Oil supplies and price are slippery topic for prediction

World recession, area of conflict affect petroleum market

October 04, 2001|By Marego Athans | Marego Athans,SUN NATIONAL STAFF

Normally, the scenario would be easier to predict: The prospect of a war involving major oil-producing nations would threaten world oil supplies and send prices rocketing.

But, of course, these aren't normal times.

The price of oil is down more than $5 a barrel and gasoline is down 11 cents a gallon since the Sept. 11 terrorist attacks, even as the United States mobilizes for war.

For now, the market's behavior has more to do with the threat of global recession than the threat of war.

But a military conflict, analysts say, could affect world oil supplies drastically. Or somewhat. Or hardly at all, depending on the theater of conflict and public reaction in Islamic oil-producing countries.

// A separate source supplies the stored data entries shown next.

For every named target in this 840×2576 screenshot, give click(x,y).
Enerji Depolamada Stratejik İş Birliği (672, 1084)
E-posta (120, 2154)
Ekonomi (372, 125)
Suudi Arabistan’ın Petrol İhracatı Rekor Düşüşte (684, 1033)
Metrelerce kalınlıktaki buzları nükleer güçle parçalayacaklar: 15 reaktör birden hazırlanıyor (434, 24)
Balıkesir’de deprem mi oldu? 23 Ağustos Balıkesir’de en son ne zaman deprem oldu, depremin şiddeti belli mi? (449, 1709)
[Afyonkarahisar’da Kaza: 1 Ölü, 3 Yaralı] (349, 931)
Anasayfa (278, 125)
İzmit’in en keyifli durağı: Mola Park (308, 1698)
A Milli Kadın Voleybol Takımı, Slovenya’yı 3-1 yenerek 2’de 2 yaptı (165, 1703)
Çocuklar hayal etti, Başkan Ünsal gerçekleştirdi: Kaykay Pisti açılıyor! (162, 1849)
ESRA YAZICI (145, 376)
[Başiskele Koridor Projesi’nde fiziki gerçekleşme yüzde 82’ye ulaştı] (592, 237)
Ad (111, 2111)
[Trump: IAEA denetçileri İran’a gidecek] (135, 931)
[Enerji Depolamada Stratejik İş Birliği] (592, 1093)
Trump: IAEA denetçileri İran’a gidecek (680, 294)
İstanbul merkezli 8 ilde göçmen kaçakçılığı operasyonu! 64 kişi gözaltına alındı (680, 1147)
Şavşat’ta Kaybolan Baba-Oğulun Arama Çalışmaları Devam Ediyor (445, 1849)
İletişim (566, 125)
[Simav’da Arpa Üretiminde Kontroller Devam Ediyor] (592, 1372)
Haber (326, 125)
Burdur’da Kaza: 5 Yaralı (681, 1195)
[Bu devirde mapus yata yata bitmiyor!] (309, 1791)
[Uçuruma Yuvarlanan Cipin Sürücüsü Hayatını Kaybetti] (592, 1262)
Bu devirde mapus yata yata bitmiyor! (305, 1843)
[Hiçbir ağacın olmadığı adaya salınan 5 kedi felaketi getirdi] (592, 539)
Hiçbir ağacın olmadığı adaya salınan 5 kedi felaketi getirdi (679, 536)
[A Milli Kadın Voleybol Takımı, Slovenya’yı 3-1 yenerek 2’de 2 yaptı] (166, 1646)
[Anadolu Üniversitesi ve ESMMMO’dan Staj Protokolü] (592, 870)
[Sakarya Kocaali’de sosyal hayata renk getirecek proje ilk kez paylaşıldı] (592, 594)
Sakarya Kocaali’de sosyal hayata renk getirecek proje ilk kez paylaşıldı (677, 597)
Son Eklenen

Think chess game. The outlook offers so many unknowns that many analysts accustomed to using the words buy and sell are urging only: "Be careful." Few lessons can be taken from the Persian Gulf war of 1991, when an international embargo immediately shut off exports from Iraq and Iraqi-controlled Kuwait and oil prices shot up to $41 a barrel."This is an all-bets-are-off scenario," said Tom Kloza, chief oil analyst at the Oil Price Information Service in Lakewood, N.J. "It hinges on how deep the recession is and whether the theater of war will expand from the fringe terrorist groups to countries that aren't regarded as international outlaws and happen to produce a lot of crude oil."

A conflict confined to Afghanistan - which is not in the Middle East but in Central Asia - could have little or no effect on supply because Afghanistan produces no oil. The country is a U.S. military target because Osama bin Laden, whom the United States blames for the attacks, is believed to be hiding there, under the protection of the ruling Taliban regime.

At the other extreme, any battle that comes to be viewed in the Middle East as pitting the West against Islam could set off uprisings and disrupt the oil flow from countries such as Iran or even Saudi Arabia, the world's largest oil producer and the second-largest source of imported oil to the United States.

In between lies a host of other possibilities involving Middle Eastern countries that export smaller amounts of oil but where a disruption of supplies could reverberate around the globe.

Iraq, for instance, exports about 2.3 million barrels of crude oil a day, 628,000 of which is sold to the United States through a United Nations humanitarian aid program.

That's only a fraction of the U.S. daily consumption, which is 19.6 million barrels a day. But if Iraq cut off its exports, the United States would have to find that oil elsewhere, as would other countries that import Iraqi oil - forcing a run on supply.

"The oil markets are very finely balanced," said Adam Sieminski, energy analyst at Deutsche Banc Alex. Brown in Baltimore. "A change of 2 million barrels is enormous" if the disruption continues for a month or longer.

How the United States negotiates the political minefields of the Middle East could determine its economic health, which is inextricably linked to oil, said Peter Beutel, president of Cameron Hanover, an energy risk management firm in New Canaan, Conn.

"If countries like Iran and Iraq cut off their oil supplies to us, we're going to find ourselves in a perpetual recession," he said. "It's no coincidence that the economic boom that we saw from 1993 to 1999 was accompanied by the lowest real oil prices that this country has ever seen. And it is no coincidence that every recession of the last 30 years has been preceded by increases in the price of oil.

"More potentially frightening," Beutel said, "is the thought that the governments that are friendly to us - the United Arab Emirates, Kuwait, Saudi Arabia - could be toppled if this turns into Islam versus the West.

"If you were to have a hostile regime in Saudi Arabia, we'd be in deep, deep trouble," he said. "You'd have what we had in the 1970s, recession exacerbated by inflation."

Still, the United States has plenty of other sources of crude oil it can tap if supplies are shut down in the Persian Gulf, said Chris Kelley, spokesman for the American Petroleum Institute - including this country's Strategic Petroleum Reserve stored in salt caverns along the Texas and Louisiana coast, new oil fields and platforms in Alaska and the Gulf of Mexico, and the many other countries that produce oil.

He points out that "Canada, one of our best friends" is the No. 1 source of imported U.S. oil. "Third is Venezuela. Fourth is Mexico. The danger of losing foreign sources is not that great."

Even the prospect of losing Iraq's oil paints a fuzzy picture, said Kloza, the OPIS oil analyst: "The initial reaction would be for the price to go up, but we proved during the gulf war and eight years afterward that we can do without Iraqi oil."

For now, although round-the-clock war talk dominates the airwaves, the oil market is still obsessed with the economy.